Start of PROVIDED ENTRIES

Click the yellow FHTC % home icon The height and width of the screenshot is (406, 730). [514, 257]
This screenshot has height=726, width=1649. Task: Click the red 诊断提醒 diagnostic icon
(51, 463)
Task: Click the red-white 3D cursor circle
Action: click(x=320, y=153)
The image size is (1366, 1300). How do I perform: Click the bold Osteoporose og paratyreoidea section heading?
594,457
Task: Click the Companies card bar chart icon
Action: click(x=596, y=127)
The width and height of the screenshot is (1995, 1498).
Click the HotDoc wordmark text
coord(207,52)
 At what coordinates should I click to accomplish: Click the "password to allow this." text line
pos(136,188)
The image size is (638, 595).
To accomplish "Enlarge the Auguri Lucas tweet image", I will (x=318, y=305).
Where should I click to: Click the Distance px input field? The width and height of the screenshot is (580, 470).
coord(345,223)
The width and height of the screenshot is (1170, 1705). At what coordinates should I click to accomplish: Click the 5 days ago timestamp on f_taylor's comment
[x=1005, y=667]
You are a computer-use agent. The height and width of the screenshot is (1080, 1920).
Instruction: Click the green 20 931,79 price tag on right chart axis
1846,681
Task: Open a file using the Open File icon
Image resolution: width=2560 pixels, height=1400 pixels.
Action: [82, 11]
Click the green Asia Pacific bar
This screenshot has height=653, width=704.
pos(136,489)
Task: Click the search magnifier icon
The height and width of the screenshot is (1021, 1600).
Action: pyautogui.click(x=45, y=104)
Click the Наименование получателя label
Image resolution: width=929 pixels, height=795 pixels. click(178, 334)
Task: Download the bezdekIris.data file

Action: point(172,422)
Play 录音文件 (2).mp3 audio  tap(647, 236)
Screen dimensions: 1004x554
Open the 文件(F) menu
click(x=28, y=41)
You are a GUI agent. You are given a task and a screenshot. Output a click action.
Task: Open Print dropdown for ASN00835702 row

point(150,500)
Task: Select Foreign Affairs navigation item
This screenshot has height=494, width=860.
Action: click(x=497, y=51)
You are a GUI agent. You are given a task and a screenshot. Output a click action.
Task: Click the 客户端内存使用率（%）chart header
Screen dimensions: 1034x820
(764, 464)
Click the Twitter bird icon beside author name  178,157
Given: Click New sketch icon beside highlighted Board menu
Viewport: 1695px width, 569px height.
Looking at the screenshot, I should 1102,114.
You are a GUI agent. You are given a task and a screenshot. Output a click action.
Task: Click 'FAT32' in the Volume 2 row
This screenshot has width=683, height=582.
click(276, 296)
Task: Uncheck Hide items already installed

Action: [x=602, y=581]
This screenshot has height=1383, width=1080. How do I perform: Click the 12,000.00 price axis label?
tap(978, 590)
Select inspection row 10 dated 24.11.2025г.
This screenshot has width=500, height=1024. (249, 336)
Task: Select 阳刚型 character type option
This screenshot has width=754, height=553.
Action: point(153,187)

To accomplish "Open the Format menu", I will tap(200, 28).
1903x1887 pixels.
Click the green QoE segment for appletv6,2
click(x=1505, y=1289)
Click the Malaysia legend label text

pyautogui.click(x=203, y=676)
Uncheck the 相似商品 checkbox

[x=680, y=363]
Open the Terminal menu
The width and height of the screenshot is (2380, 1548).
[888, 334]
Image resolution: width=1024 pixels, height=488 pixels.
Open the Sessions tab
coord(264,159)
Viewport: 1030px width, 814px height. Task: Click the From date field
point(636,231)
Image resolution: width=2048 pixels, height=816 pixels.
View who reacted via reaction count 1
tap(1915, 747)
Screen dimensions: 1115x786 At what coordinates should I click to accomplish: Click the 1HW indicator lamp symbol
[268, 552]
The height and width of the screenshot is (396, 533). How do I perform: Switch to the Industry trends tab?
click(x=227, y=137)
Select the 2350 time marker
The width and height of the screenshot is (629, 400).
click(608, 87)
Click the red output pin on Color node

End of PROVIDED ENTRIES

• YOUR OBJECTIVE:
Retype every line of the listing above, character for character, without changing anything.

• SOLUTION FOR THIS EXERCISE:
Click the yellow FHTC % home icon The height and width of the screenshot is (406, 730). [514, 257]
This screenshot has height=726, width=1649. Task: Click the red 诊断提醒 diagnostic icon
(51, 463)
Task: Click the red-white 3D cursor circle
Action: click(x=320, y=153)
The image size is (1366, 1300). How do I perform: Click the bold Osteoporose og paratyreoidea section heading?
594,457
Task: Click the Companies card bar chart icon
Action: click(x=596, y=127)
The width and height of the screenshot is (1995, 1498).
Click the HotDoc wordmark text
coord(207,52)
 At what coordinates should I click to accomplish: Click the "password to allow this." text line
pos(136,188)
The image size is (638, 595).
To accomplish "Enlarge the Auguri Lucas tweet image", I will (x=318, y=305).
Where should I click to: Click the Distance px input field? The width and height of the screenshot is (580, 470).
coord(345,223)
The width and height of the screenshot is (1170, 1705). At what coordinates should I click to accomplish: Click the 5 days ago timestamp on f_taylor's comment
[x=1005, y=667]
You are a computer-use agent. The height and width of the screenshot is (1080, 1920).
Instruction: Click the green 20 931,79 price tag on right chart axis
1846,681
Task: Open a file using the Open File icon
Image resolution: width=2560 pixels, height=1400 pixels.
Action: [82, 11]
Click the green Asia Pacific bar
This screenshot has height=653, width=704.
pos(136,489)
Task: Click the search magnifier icon
The height and width of the screenshot is (1021, 1600).
Action: pyautogui.click(x=45, y=104)
Click the Наименование получателя label
Image resolution: width=929 pixels, height=795 pixels. click(178, 334)
Task: Download the bezdekIris.data file

Action: point(172,422)
Play 录音文件 (2).mp3 audio  tap(647, 236)
Screen dimensions: 1004x554
Open the 文件(F) menu
click(x=28, y=41)
You are a GUI agent. You are given a task and a screenshot. Output a click action.
Task: Open Print dropdown for ASN00835702 row

point(150,500)
Task: Select Foreign Affairs navigation item
This screenshot has height=494, width=860.
Action: click(x=497, y=51)
You are a GUI agent. You are given a task and a screenshot. Output a click action.
Task: Click the 客户端内存使用率（%）chart header
Screen dimensions: 1034x820
(764, 464)
Click the Twitter bird icon beside author name  178,157
Given: Click New sketch icon beside highlighted Board menu
Viewport: 1695px width, 569px height.
Looking at the screenshot, I should 1102,114.
You are a GUI agent. You are given a task and a screenshot. Output a click action.
Task: Click 'FAT32' in the Volume 2 row
This screenshot has width=683, height=582.
click(276, 296)
Task: Uncheck Hide items already installed

Action: [x=602, y=581]
This screenshot has height=1383, width=1080. How do I perform: Click the 12,000.00 price axis label?
tap(978, 590)
Select inspection row 10 dated 24.11.2025г.
This screenshot has width=500, height=1024. (249, 336)
Task: Select 阳刚型 character type option
This screenshot has width=754, height=553.
Action: point(153,187)

To accomplish "Open the Format menu", I will tap(200, 28).
1903x1887 pixels.
Click the green QoE segment for appletv6,2
click(x=1505, y=1289)
Click the Malaysia legend label text

pyautogui.click(x=203, y=676)
Uncheck the 相似商品 checkbox

[x=680, y=363]
Open the Terminal menu
The width and height of the screenshot is (2380, 1548).
[888, 334]
Image resolution: width=1024 pixels, height=488 pixels.
Open the Sessions tab
coord(264,159)
Viewport: 1030px width, 814px height. Task: Click the From date field
point(636,231)
Image resolution: width=2048 pixels, height=816 pixels.
View who reacted via reaction count 1
tap(1915, 747)
Screen dimensions: 1115x786 At what coordinates should I click to accomplish: Click the 1HW indicator lamp symbol
[268, 552]
The height and width of the screenshot is (396, 533). How do I perform: Switch to the Industry trends tab?
click(x=227, y=137)
Select the 2350 time marker
The width and height of the screenshot is (629, 400).
click(608, 87)
Click the red output pin on Color node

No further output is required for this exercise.